I got into a car and took the page she just had to sign and rushed from North Sydney to Beauty Point where we lived. I cannot remember if Martin Keene came with me and cannot remember if I brought the rest of the contract with me. I believe that the page, which Soo signed, was at the time not affixed to the bulk of the contract.
I remember meeting Soo just as she was getting ready to leave the house with her car keys in her hand. She seemed impatient and angry. We had a conversation to the following effect:
Soo said: "You're lucky to catch me because I was just about to leave to collect the children, can't this wait? I just do not have time for this now, Jonathan."
I said: "No, we need to pre-sell as many units as we can in Ultimo and we have a purchaser who is buying two apartments - so please don't be difficult, just sign and I will get out of your hair".
Soo said: "Fine - now I'm going to be late for the kids, I just hope it was worth it. Next time give me some more warning".
I said: "I'll try but these things are never up to me".
Soo said: "Well that's your problem, don't make it mine".
Soo then signed at the places I pointed out to her and she then jumped into her car and drove off to collect the children from day care in Mosman. I remember that she did not read the document she signed and I do not believe I showed her the remaining bulk of the contract.
I do not remember if Martin Keene was with me when Soo signed the piece of paper. He may have been in the car with me when I drove to the house.

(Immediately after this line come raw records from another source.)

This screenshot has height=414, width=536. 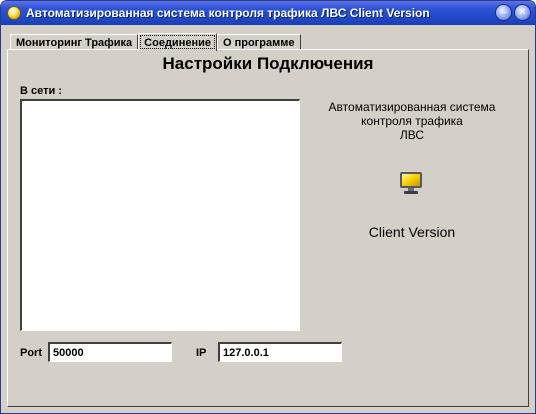 I want to click on window-controls: – ✕, so click(x=513, y=12).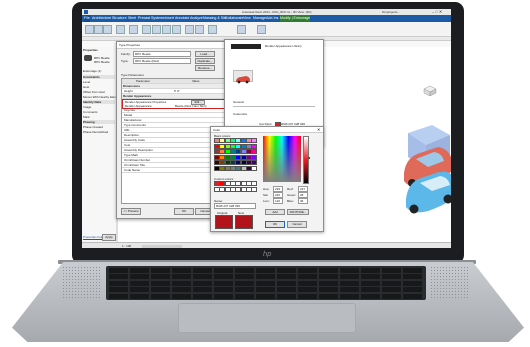 This screenshot has width=530, height=347. Describe the element at coordinates (422, 171) in the screenshot. I see `3d-cars-render` at that location. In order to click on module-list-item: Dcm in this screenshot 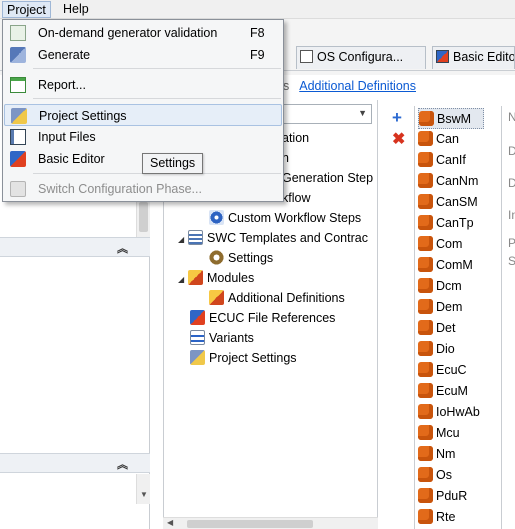, I will do `click(440, 286)`.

I then got back into the car and returned to the office. I have not seen or spoken to Martin Keene for several years.
I do not remember having any further discussions with Soo about the guarantee prior to the service of a demand in relation to that guarantee in about October 2001.
I do not recall having a discussion at any time with Soo about the commercial viability of this project or any of the commercial matters concerning this project at any time."
150 I accept that Ms Broster did not have any of the unusual features of the contract, which I have earlier listed in paragraph 137 above, explained to her before she signed. Nor did she know about any of those unusual features through some means other than being provided with an explanation.
151 In Westpac Banking Corporation v Robinson (1993) 30 NSWLR 668 Clarke JA (with whom Handley JA agreed) said, at 688:
"…a duty to disclose would arise only where there existed facts the non disclosure of which would effectively misrepresent material aspects of the transaction which the guarantor was undertaking to guarantee. Thus, in Goodwin , Barwick CJ spoke of the duty to disclose anything which has taken place between the creditor and the debtor "which was not naturally to be expected in the transaction".
The failure to disclose circumstances which would not naturally be expected in the transaction would represent to the guarantor that no such circumstances existed."